GIVEN DATA:
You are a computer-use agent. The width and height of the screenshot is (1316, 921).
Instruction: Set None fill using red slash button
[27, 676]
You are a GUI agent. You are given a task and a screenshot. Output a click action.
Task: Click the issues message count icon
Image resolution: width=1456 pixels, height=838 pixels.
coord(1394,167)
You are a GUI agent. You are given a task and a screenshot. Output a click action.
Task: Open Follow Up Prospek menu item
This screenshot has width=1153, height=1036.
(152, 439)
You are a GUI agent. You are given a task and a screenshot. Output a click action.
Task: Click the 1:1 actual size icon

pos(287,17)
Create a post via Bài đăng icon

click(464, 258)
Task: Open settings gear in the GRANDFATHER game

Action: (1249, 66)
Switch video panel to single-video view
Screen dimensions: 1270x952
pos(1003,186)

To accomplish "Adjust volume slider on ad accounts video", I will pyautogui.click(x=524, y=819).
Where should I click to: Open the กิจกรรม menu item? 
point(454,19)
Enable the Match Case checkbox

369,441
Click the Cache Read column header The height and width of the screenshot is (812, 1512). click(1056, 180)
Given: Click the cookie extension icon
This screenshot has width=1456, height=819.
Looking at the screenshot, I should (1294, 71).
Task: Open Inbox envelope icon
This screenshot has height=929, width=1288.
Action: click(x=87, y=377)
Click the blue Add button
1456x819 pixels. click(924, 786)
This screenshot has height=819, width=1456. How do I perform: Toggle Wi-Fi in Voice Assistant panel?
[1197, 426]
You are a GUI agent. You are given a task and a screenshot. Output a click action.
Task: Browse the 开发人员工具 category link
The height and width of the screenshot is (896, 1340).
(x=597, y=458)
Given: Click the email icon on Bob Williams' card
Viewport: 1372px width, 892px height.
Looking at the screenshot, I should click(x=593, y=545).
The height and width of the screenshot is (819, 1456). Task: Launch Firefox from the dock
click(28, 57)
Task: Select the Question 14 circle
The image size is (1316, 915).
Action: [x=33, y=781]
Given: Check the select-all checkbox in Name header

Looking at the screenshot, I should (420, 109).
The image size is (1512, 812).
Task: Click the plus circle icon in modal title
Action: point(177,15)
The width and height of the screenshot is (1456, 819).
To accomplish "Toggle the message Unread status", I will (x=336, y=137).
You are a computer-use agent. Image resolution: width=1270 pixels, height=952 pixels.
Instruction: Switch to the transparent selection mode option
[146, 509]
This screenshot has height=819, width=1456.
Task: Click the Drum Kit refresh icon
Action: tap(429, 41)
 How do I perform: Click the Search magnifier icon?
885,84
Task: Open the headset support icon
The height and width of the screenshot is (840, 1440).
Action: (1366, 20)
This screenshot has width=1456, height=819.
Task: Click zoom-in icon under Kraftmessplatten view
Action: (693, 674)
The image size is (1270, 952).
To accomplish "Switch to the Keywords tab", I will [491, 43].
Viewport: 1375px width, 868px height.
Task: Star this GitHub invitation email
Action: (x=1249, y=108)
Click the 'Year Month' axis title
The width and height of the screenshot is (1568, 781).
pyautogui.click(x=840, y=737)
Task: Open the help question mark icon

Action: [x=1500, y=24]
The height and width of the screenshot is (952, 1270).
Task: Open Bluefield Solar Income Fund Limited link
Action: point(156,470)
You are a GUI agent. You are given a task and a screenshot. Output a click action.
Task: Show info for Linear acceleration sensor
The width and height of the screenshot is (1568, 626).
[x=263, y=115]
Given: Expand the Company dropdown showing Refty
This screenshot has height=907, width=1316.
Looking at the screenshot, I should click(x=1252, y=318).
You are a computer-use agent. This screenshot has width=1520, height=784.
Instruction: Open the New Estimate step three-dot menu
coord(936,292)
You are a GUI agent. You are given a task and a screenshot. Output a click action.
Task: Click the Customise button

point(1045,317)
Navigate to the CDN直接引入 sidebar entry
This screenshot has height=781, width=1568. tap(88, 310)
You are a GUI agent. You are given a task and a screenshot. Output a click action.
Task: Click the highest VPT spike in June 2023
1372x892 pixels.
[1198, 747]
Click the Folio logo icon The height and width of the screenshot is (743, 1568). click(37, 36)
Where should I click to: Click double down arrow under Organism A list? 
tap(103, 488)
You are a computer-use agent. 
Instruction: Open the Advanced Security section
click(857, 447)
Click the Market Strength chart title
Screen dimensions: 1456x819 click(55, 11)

TASK:
A word-for-word restatement of all the records is required.

RESPONSE BOX:
You are a computer-use agent. The width and height of the screenshot is (1316, 921).
Instruction: Set None fill using red slash button
[27, 676]
You are a GUI agent. You are given a task and a screenshot. Output a click action.
Task: Click the issues message count icon
Image resolution: width=1456 pixels, height=838 pixels.
coord(1394,167)
You are a GUI agent. You are given a task and a screenshot. Output a click action.
Task: Open Follow Up Prospek menu item
This screenshot has width=1153, height=1036.
(152, 439)
You are a GUI agent. You are given a task and a screenshot. Output a click action.
Task: Click the 1:1 actual size icon

pos(287,17)
Create a post via Bài đăng icon

click(464, 258)
Task: Open settings gear in the GRANDFATHER game

Action: (1249, 66)
Switch video panel to single-video view
Screen dimensions: 1270x952
pos(1003,186)

To accomplish "Adjust volume slider on ad accounts video", I will pyautogui.click(x=524, y=819).
Where should I click to: Open the กิจกรรม menu item? 
point(454,19)
Enable the Match Case checkbox

369,441
Click the Cache Read column header The height and width of the screenshot is (812, 1512). click(1056, 180)
Given: Click the cookie extension icon
This screenshot has width=1456, height=819.
Looking at the screenshot, I should (1294, 71).
Task: Open Inbox envelope icon
This screenshot has height=929, width=1288.
Action: click(x=87, y=377)
Click the blue Add button
1456x819 pixels. click(924, 786)
This screenshot has height=819, width=1456. How do I perform: Toggle Wi-Fi in Voice Assistant panel?
[1197, 426]
You are a GUI agent. You are given a task and a screenshot. Output a click action.
Task: Browse the 开发人员工具 category link
The height and width of the screenshot is (896, 1340).
(x=597, y=458)
Given: Click the email icon on Bob Williams' card
Viewport: 1372px width, 892px height.
Looking at the screenshot, I should click(x=593, y=545).
The height and width of the screenshot is (819, 1456). Task: Launch Firefox from the dock
click(28, 57)
Task: Select the Question 14 circle
The image size is (1316, 915).
Action: [x=33, y=781]
Given: Check the select-all checkbox in Name header

Looking at the screenshot, I should (420, 109).
The image size is (1512, 812).
Task: Click the plus circle icon in modal title
Action: point(177,15)
The width and height of the screenshot is (1456, 819).
To accomplish "Toggle the message Unread status", I will (x=336, y=137).
You are a computer-use agent. Image resolution: width=1270 pixels, height=952 pixels.
Instruction: Switch to the transparent selection mode option
[146, 509]
This screenshot has height=819, width=1456.
Task: Click the Drum Kit refresh icon
Action: tap(429, 41)
 How do I perform: Click the Search magnifier icon?
885,84
Task: Open the headset support icon
The height and width of the screenshot is (840, 1440).
Action: (1366, 20)
This screenshot has width=1456, height=819.
Task: Click zoom-in icon under Kraftmessplatten view
Action: (693, 674)
The image size is (1270, 952).
To accomplish "Switch to the Keywords tab", I will [491, 43].
Viewport: 1375px width, 868px height.
Task: Star this GitHub invitation email
Action: (x=1249, y=108)
Click the 'Year Month' axis title
The width and height of the screenshot is (1568, 781).
pyautogui.click(x=840, y=737)
Task: Open the help question mark icon

Action: [x=1500, y=24]
The height and width of the screenshot is (952, 1270).
Task: Open Bluefield Solar Income Fund Limited link
Action: point(156,470)
You are a GUI agent. You are given a task and a screenshot. Output a click action.
Task: Show info for Linear acceleration sensor
The width and height of the screenshot is (1568, 626).
[x=263, y=115]
Given: Expand the Company dropdown showing Refty
This screenshot has height=907, width=1316.
Looking at the screenshot, I should click(x=1252, y=318).
You are a computer-use agent. This screenshot has width=1520, height=784.
Instruction: Open the New Estimate step three-dot menu
coord(936,292)
You are a GUI agent. You are given a task and a screenshot. Output a click action.
Task: Click the Customise button

point(1045,317)
Navigate to the CDN直接引入 sidebar entry
This screenshot has height=781, width=1568. tap(88, 310)
You are a GUI agent. You are given a task and a screenshot. Output a click action.
Task: Click the highest VPT spike in June 2023
1372x892 pixels.
[1198, 747]
Click the Folio logo icon The height and width of the screenshot is (743, 1568). click(37, 36)
Where should I click to: Click double down arrow under Organism A list? 
tap(103, 488)
You are a computer-use agent. 
Instruction: Open the Advanced Security section
click(857, 447)
Click the Market Strength chart title
Screen dimensions: 1456x819 click(55, 11)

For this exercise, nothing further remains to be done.